Interactive Robotic Painting Machine
Benjamin Grosser has created a performing "Interactive Robotic Painting Machine" which uses artificial intelligence to paint its own body of work and to make its own decisions. While doing so, it listens to its environment and considers what it hears as input into the painting process. In the absence of someone or something else making sound in its presence, the machine, like many artists, listens to itself.
How it works:
"The system is built from a complex mix of hardware and software components, all networked together and managed from a central control system. This central software utilizes a genetic algorithm (GA) as its decision engine, making choices about what it paints and how it paints it. Audio captured by its shotgun microphone is subject to real-time fast fourier analysis, providing the system with useful data about what it hears. The resulting painting gestures are transformed into codes that can be sent to the cartesian robot that manipulates a paint brush in three dimensions. These codes break down each gesture into a series of primitive moves, describing everything from how much pressure to use on a brush stroke to how to put more paint on the brush.

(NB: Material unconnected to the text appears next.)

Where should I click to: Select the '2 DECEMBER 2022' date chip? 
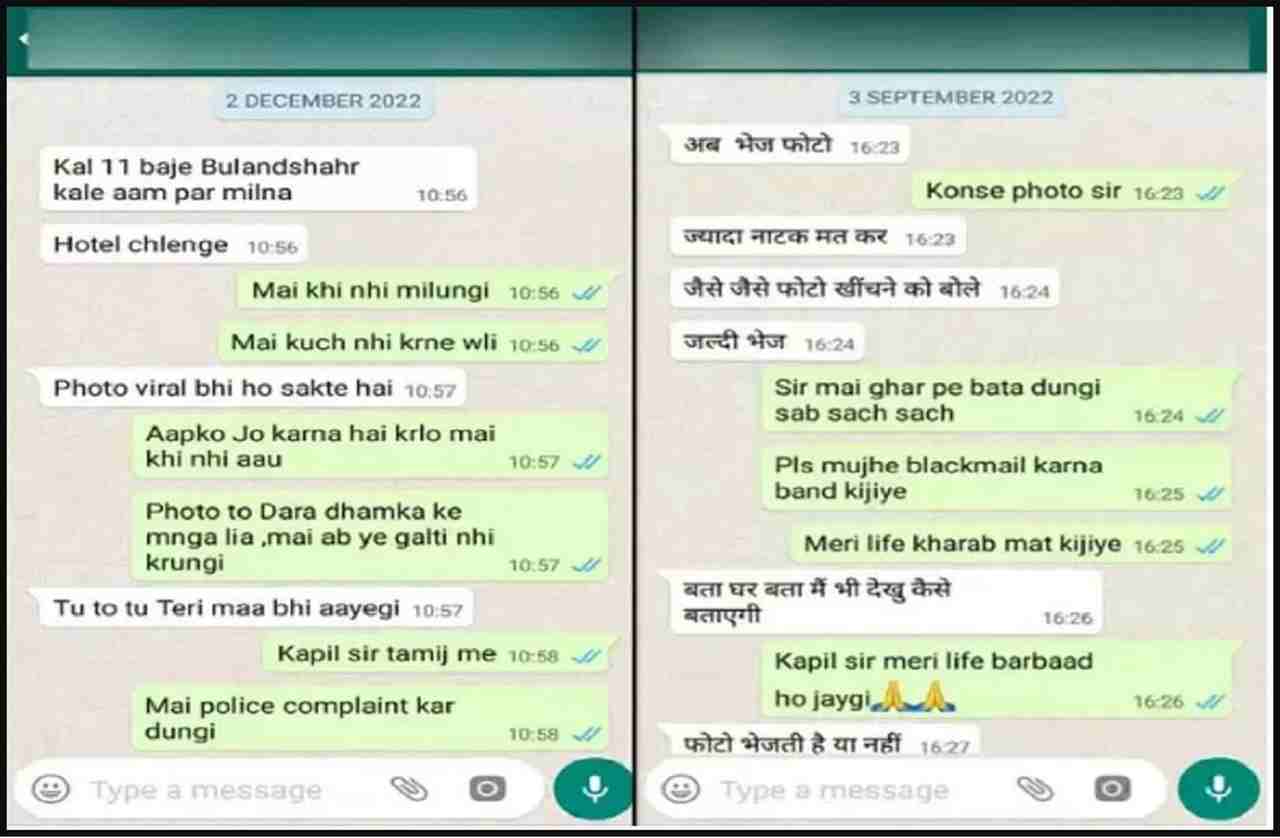click(322, 101)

Three separate but networked computers manage the system. The first runs the central control software, custom written in Python. Using the GA, this software begins each painting with a random collection of individual painting gestures, and proceeds to paint them. As it paints, it listens to its environment, considering what it hears as input into the gesture it just made. These sounds, along with its own biases, are considered at the end of each generation of gestures and used to produce a new set of gestures from the old. Thus a single painting is a rendering of many generations on a single canvas that illustrate a path towards an evolutionarily desirable (i.e. most fit) result. A second computer manages the brush camera, its projection, and also performs the audio analysis, sending that data to the central machine. A third computer acts as the low-level manipulator of the robot, accepting move commands from the central system and using those to drive stepper motors that move the robot in real-time.

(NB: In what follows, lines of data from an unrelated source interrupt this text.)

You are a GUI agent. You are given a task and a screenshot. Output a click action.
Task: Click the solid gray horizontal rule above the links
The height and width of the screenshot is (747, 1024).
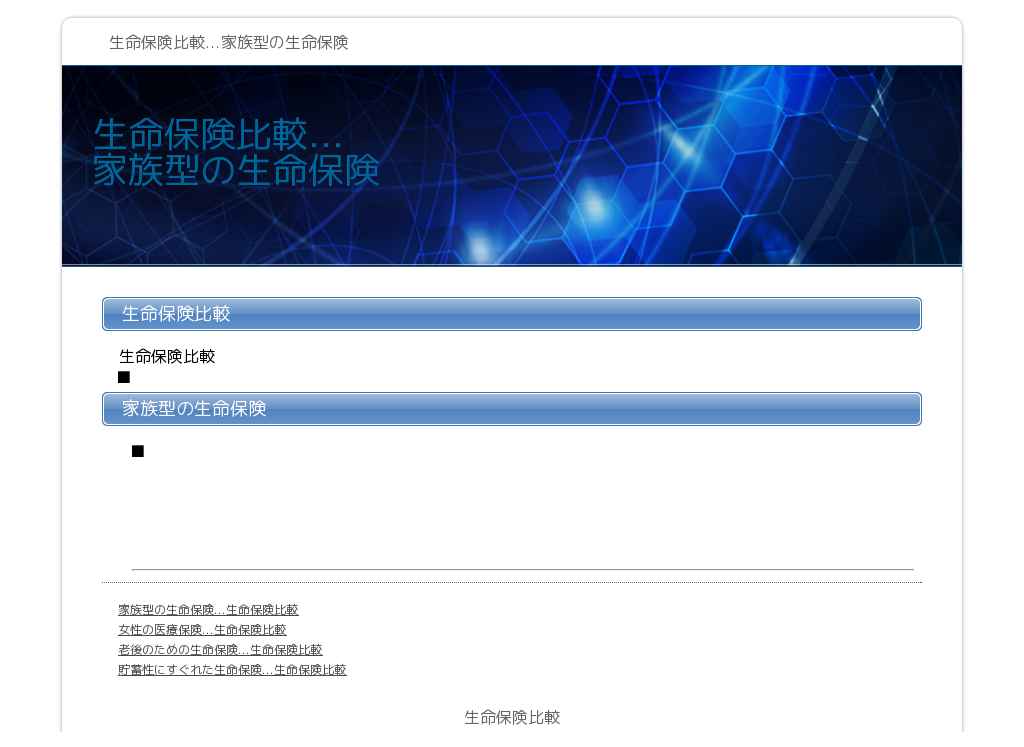[522, 569]
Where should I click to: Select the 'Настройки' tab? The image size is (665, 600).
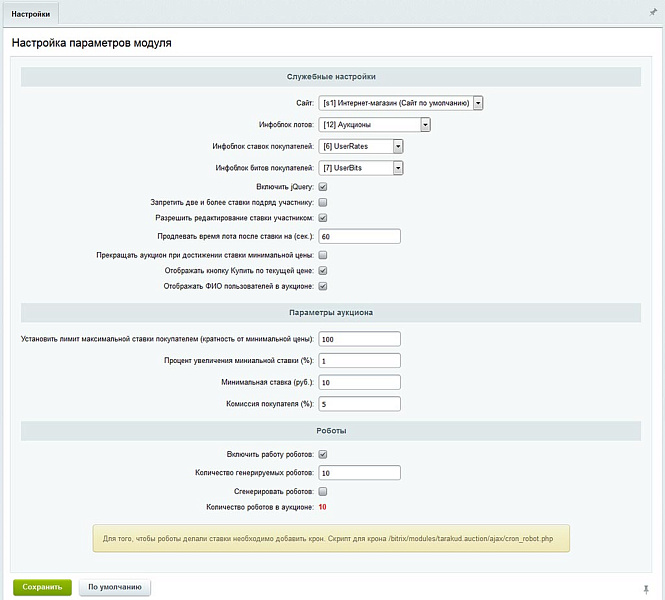pyautogui.click(x=30, y=13)
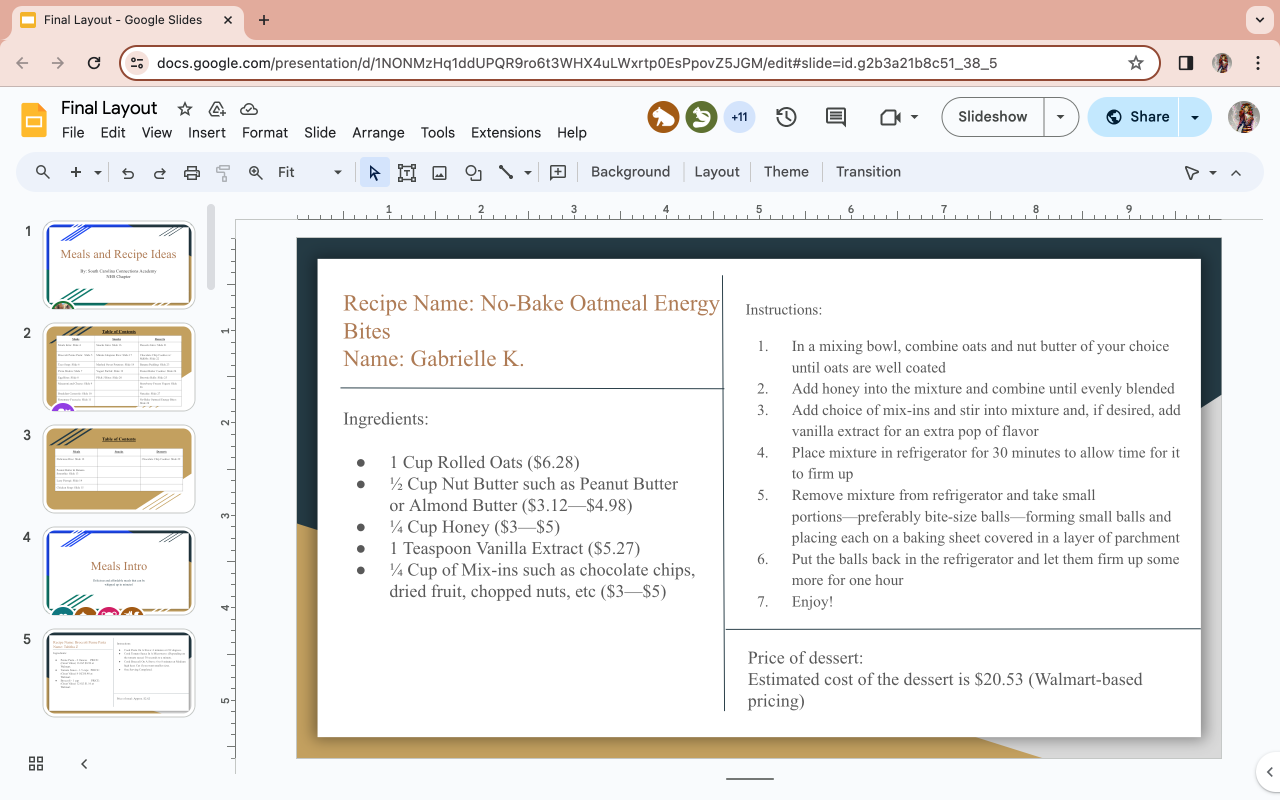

The robot itself was built by adapting an open source CNC design. In addition to fabricating and assembling each piece from scratch, I made significant custom modifications to the linear drive systems in order to facilitate fast rapids while maintaining repeatability. Luckily, because of the largeness of a paintbrush head, my accuracy requirements are less than a typical CNC design. This allowed me to design the drive system to be especially fast while using relatively low-cost and low-power motors."